I standardly create kernel and pass values like:
clSetKernelArg(cl_kernel, 0, sizeof(cl_mem), (void*)&rt_kdtree_mem_c); clSetKernelArg(cl_kernel, 1, sizeof(cl_mem), (void*)&rt_kdtree_mem_a); clSetKernelArg(cl_kernel, 2, sizeof(cl_mem), (void*)&rt_kdtree_mem_B); clSetKernelArg(cl_kernel, 3, sizeof(cl_mem), (void*)&rt_tree_bounds); clSetKernelArg(cl_kernel, 4, sizeof(int), (void*)&rt_kdtree_items);
And my kernel looks like (just for testing):
#pragma OPENCL EXTENSION cl_amd_printf : enable
__kernel void main(__global float* c, __global float* a, __global float* b, __global float* bounds, const int num)
{
const int idx = get_global_id(0);
printf("Idx %d, Bounds: %f %f %f\n", idx, bounds[0], bounds[1], bounds[2]);
if(idx < num)
{
c[idx] = a[idx] + b[idx];
}
}
What I really can't get is, why my bounds are passed like {-125, 0, 0, .... 0}, and on the application side it's actually {-125, -5, -125, 1, ... 1}. E.g. I only get first value passed.
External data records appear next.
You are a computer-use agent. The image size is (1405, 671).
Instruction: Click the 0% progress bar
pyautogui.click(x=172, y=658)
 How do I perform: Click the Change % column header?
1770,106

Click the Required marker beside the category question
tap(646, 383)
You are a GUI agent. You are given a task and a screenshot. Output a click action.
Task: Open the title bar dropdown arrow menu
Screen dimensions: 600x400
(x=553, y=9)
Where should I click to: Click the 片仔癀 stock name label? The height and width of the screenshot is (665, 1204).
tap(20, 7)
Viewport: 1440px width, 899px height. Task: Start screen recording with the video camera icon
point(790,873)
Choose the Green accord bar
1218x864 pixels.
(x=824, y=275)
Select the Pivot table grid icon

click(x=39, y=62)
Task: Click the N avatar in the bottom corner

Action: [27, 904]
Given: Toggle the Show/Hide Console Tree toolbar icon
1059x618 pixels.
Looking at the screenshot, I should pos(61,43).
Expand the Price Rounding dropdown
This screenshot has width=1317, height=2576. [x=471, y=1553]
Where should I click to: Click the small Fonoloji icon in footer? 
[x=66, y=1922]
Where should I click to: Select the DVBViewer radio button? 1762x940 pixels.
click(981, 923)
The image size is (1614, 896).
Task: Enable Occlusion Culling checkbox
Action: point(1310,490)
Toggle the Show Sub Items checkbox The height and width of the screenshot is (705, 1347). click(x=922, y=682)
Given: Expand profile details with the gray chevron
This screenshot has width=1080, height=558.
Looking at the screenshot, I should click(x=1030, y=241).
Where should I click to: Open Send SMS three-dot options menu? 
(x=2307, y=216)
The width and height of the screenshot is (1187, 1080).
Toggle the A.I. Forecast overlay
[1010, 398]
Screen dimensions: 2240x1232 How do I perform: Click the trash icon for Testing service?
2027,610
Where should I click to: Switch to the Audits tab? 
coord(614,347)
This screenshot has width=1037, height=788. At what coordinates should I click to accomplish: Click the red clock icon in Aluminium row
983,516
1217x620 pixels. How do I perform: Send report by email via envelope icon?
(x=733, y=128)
Data are passed in the standard way...
clEnqueueWriteBuffer(cl_queue, rt_tree_bounds, CL_TRUE, 0, sizeof(float) * 8, data, 0, NULL, &cl_event); clReleaseEvent(cl_event);
And of course I call clFinish before I execute the kernel.
I still can't get it after two hours, on the other hand I'm sure there is some childish bug in here... If anyone can spot it, I'd be very glad.